### Complete the following
1. Print the passage from the forum thread on evaluating a limit with an integral, starting at "# Thread: Evaluating" and ending at "of calculus... maybe.".
2. In the forum thread on evaluating a limit with an integral, what value does the last post give for the limit?

### Study text

BEGIN

# Thread: Evaluating a limit with an integral in it?

1. ## Evaluating a limit with an integral in it?

2. Wolfram Mathematica Online Integrator

yikes.

It may be a change of variables type of limit. You know, something like $\lim_{h\rightarrow 0} \frac{1}{h} \int f dx = \lim_{y\rightarrow \infty} y \int f dx.$

Do you have any notes on this?

3. *sigh* No. And I already tried using wolfram. But I think I might have an idea using the second fundamental theorem of calculus... maybe.

4. Are you taking Real Analysis? Or calc?

5. I'd evaluate the integral, substitute 2 and 2+h for the t values, and multiply that by 1/h. Then I'd evaluate the limit.

6. Originally Posted by Anonymous1
Are you taking Real Analysis? Or calc?
Calculus 1

7. Originally Posted by SethP
I'd evaluate the integral, substitute 2 and 2+h for the t values, and multiply that by 1/h. Then I'd evaluate the limit.
*edit* You would, if you COULD.

8. Actually I think I got it figured out... I'm not sure how I did it, but I got the right answer.

Thanks anyway, guys.

9. Oh, yeah. It's been a while since I've done limits; my brain sort of gets rid of stuff I haven't thought of in a while.

10. Originally Posted by lauren72
Actually I think I got it figured out... I'm not sure how I did it, but I got the right answer.

Thanks anyway, guys.

You used the $2^{nd}$ $FTC?$

11. Yup. And got sqrt(15)

12. Let $F(x)$ be an antiderivative of $\sqrt{7+t^{3}}$

then $\lim_{h \to 0} \ \frac{1}{h} \int^{2+h}_{2} \sqrt{7+t^{3}} = \lim_{h \to 0} \frac{F(2+h)-F(2)}{h} = F'(2)= \sqrt{7+2^{3}} = \sqrt{15}$

so your answer is correct

END

### Data block
BEGIN

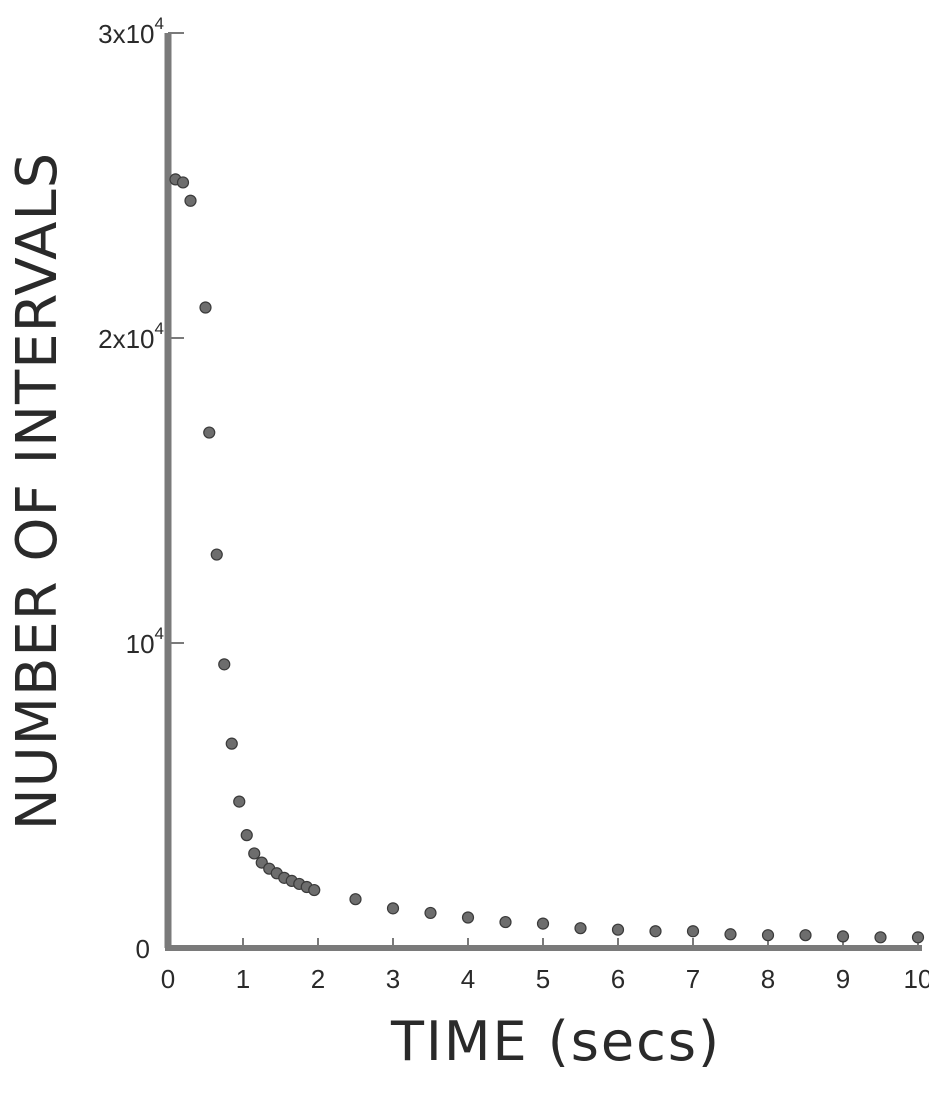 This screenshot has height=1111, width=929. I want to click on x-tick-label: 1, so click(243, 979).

END

### Expected outputs
1.
# Thread: Evaluating a limit with an integral in it?

1. ## Evaluating a limit with an integral in it?

2. Wolfram Mathematica Online Integrator

yikes.

It may be a change of variables type of limit. You know, something like $\lim_{h\rightarrow 0} \frac{1}{h} \int f dx = \lim_{y\rightarrow \infty} y \int f dx.$

Do you have any notes on this?

3. *sigh* No. And I already tried using wolfram. But I think I might have an idea using the second fundamental theorem of calculus... maybe.

2. The last post gives the limit as √15.